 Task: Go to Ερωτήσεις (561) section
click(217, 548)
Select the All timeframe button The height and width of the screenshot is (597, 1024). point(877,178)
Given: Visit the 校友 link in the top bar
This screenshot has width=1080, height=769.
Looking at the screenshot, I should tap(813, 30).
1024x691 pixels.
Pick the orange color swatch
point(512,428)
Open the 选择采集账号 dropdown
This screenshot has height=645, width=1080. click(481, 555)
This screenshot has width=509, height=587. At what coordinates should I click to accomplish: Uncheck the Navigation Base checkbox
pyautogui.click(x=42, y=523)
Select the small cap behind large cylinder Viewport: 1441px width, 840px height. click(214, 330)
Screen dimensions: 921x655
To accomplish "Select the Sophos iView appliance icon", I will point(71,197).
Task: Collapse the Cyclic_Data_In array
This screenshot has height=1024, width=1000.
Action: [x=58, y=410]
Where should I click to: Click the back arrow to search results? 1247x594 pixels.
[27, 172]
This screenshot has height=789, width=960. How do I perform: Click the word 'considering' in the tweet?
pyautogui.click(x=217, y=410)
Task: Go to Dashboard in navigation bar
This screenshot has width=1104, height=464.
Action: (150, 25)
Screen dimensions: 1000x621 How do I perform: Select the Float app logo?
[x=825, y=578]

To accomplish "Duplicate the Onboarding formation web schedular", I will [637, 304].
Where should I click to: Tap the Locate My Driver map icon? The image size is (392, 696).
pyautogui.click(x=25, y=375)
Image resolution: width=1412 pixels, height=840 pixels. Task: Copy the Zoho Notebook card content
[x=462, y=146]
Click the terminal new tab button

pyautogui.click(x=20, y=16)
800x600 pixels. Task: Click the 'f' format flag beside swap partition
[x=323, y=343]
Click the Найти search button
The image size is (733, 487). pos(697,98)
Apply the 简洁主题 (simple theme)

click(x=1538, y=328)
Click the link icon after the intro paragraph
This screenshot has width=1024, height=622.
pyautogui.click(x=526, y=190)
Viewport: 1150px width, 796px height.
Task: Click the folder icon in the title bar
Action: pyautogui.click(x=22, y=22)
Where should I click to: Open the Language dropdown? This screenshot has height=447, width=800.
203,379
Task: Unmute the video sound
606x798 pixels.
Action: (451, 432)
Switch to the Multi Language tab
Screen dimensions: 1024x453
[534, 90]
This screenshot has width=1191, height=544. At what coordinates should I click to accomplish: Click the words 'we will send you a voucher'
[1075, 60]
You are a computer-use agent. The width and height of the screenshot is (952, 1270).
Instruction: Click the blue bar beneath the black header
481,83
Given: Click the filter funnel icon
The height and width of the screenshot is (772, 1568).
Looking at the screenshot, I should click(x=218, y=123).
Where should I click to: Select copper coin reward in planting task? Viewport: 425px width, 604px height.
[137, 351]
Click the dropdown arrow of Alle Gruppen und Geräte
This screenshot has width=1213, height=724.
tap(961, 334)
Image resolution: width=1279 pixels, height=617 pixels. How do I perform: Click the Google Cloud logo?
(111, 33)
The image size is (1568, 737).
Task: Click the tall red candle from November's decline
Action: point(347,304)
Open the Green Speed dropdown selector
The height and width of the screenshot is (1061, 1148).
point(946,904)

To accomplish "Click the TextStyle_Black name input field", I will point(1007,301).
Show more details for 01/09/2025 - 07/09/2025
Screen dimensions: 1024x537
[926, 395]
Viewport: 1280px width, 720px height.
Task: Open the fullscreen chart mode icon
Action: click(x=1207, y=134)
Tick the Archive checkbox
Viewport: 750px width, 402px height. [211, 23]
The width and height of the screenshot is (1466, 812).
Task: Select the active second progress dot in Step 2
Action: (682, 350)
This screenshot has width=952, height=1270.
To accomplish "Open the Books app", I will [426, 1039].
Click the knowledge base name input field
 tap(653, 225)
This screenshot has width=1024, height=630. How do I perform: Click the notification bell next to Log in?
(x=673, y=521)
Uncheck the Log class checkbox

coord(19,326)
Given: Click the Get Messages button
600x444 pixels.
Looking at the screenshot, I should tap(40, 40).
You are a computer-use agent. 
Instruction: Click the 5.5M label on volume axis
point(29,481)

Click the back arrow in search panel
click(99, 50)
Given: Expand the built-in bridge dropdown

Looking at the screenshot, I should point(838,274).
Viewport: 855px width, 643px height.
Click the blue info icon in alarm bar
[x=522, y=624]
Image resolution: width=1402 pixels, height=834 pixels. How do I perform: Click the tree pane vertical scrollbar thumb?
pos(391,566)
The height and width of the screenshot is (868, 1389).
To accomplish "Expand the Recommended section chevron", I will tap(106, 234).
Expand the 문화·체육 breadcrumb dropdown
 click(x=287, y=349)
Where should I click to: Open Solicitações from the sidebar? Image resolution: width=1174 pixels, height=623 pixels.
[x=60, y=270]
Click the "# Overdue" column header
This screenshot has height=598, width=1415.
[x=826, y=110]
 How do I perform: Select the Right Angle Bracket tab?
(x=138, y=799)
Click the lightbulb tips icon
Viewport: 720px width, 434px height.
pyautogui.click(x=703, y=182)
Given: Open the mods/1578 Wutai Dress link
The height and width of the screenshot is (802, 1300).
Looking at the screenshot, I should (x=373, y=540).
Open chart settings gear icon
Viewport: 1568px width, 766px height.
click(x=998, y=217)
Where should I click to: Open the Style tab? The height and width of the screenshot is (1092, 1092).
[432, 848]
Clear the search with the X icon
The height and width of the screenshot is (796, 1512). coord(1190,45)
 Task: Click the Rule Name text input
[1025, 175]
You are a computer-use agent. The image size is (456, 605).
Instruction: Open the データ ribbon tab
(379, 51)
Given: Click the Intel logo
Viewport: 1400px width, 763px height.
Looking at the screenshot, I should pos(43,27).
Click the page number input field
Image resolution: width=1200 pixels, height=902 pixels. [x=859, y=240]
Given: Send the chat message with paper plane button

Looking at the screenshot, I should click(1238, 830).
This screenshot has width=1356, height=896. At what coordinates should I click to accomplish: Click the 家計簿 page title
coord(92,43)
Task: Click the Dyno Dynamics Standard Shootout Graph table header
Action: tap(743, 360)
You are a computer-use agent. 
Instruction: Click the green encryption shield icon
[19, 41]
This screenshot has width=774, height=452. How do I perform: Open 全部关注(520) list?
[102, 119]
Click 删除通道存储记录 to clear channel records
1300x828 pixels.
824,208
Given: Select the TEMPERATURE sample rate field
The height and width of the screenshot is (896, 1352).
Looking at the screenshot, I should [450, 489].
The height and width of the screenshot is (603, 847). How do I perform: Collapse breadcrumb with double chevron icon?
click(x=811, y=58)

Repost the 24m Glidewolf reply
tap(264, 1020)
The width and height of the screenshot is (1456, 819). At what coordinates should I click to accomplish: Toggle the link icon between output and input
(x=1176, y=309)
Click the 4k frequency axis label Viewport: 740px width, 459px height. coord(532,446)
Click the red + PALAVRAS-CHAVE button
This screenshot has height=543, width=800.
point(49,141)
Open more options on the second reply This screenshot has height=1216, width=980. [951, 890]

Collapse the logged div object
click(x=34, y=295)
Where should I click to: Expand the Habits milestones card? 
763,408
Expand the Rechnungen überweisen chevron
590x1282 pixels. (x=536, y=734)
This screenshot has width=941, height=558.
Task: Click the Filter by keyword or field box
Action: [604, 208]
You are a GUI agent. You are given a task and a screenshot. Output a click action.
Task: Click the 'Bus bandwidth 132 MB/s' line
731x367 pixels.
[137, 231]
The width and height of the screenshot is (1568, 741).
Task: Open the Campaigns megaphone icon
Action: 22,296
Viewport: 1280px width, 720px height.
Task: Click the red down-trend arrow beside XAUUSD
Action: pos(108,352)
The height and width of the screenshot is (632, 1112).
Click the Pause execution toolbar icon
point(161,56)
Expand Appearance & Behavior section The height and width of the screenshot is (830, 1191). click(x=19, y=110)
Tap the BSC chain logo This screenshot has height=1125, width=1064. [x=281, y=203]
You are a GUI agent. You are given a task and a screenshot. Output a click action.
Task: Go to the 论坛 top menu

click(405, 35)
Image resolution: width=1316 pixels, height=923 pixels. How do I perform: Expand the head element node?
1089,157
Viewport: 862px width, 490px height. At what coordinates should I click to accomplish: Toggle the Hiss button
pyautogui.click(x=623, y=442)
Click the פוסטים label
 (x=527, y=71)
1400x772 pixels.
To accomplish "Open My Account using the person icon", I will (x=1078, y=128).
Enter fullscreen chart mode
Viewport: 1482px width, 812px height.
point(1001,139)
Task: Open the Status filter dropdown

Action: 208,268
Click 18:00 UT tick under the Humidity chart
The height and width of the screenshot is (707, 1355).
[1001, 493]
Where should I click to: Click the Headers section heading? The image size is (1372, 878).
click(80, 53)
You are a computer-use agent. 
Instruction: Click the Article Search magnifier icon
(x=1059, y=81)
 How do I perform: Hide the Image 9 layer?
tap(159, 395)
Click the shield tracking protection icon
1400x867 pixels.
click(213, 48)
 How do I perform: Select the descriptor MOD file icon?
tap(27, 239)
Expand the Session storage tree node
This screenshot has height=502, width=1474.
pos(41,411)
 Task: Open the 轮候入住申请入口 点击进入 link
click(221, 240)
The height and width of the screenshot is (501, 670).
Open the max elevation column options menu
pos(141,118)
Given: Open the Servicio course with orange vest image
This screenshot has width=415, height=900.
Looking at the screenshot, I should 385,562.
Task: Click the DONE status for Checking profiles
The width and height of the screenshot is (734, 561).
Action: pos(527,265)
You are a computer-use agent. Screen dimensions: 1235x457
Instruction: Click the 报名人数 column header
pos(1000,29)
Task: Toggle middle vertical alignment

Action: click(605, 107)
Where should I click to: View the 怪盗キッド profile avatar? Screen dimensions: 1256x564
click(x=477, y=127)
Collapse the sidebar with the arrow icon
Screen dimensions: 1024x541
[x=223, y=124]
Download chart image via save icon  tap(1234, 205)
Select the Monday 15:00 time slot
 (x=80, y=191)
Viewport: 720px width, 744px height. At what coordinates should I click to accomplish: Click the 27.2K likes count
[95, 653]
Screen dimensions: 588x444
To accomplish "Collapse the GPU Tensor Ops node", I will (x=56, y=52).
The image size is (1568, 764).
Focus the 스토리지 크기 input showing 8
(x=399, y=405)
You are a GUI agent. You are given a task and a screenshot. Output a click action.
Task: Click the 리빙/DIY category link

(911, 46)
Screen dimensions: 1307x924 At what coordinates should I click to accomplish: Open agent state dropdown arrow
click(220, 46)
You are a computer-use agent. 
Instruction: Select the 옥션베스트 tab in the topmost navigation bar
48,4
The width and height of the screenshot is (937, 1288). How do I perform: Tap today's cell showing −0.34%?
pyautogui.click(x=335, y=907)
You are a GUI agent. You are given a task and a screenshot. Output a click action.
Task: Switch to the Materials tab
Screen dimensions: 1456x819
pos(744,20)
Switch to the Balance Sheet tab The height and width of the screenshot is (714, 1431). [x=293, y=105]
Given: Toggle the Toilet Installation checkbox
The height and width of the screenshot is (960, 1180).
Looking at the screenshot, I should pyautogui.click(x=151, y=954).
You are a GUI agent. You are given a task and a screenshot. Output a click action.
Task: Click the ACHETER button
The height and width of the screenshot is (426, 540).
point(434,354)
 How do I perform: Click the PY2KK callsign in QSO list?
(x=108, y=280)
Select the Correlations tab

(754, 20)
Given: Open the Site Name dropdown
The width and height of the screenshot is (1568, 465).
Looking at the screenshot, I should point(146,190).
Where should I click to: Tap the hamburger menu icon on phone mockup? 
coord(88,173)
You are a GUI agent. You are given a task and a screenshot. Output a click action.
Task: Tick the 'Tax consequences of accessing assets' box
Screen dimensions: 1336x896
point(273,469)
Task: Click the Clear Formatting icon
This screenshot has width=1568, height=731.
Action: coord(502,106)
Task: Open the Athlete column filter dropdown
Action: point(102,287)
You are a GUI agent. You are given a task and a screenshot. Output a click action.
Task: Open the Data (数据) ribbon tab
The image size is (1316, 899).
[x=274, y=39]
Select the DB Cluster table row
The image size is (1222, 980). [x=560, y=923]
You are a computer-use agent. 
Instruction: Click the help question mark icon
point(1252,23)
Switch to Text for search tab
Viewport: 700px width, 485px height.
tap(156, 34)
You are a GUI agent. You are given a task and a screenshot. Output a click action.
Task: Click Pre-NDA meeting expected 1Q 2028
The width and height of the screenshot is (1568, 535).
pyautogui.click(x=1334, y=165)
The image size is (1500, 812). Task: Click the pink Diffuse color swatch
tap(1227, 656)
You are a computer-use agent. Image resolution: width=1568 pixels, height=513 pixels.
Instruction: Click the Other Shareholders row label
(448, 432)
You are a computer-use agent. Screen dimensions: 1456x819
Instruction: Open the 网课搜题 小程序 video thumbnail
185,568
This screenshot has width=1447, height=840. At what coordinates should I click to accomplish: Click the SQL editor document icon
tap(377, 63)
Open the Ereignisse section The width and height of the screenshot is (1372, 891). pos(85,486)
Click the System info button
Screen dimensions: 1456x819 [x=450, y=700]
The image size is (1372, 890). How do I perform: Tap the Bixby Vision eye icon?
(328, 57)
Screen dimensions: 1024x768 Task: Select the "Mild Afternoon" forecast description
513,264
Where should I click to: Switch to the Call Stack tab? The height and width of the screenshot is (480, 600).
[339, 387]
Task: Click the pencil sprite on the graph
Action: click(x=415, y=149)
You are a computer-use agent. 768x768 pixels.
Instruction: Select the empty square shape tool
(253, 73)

• Task details:
Format the lines of the listing above, from the line with "You are a computer-use agent. The width" to the line with "will [426, 1039].", as a JSON list of strings with one string per line, leaving out blank lines.

• Final result:
[
  "You are a computer-use agent. The width and height of the screenshot is (952, 1270).",
  "Instruction: Click the blue bar beneath the black header",
  "481,83",
  "Given: Click the filter funnel icon",
  "The height and width of the screenshot is (772, 1568).",
  "Looking at the screenshot, I should click(x=218, y=123).",
  "Where should I click to: Select copper coin reward in planting task? Viewport: 425px width, 604px height.",
  "[137, 351]",
  "Click the dropdown arrow of Alle Gruppen und Geräte",
  "This screenshot has width=1213, height=724.",
  "tap(961, 334)",
  "Image resolution: width=1279 pixels, height=617 pixels. How do I perform: Click the Google Cloud logo?",
  "(111, 33)",
  "The image size is (1568, 737).",
  "Task: Click the tall red candle from November's decline",
  "Action: point(347,304)",
  "Open the Green Speed dropdown selector",
  "The height and width of the screenshot is (1061, 1148).",
  "point(946,904)",
  "To accomplish \"Click the TextStyle_Black name input field\", I will point(1007,301).",
  "Show more details for 01/09/2025 - 07/09/2025",
  "Screen dimensions: 1024x537",
  "[926, 395]",
  "Viewport: 1280px width, 720px height.",
  "Task: Open the fullscreen chart mode icon",
  "Action: click(x=1207, y=134)",
  "Tick the Archive checkbox",
  "Viewport: 750px width, 402px height. [211, 23]",
  "The width and height of the screenshot is (1466, 812).",
  "Task: Select the active second progress dot in Step 2",
  "Action: (682, 350)",
  "This screenshot has width=952, height=1270.",
  "To accomplish \"Open the Books app\", I will [426, 1039]."
]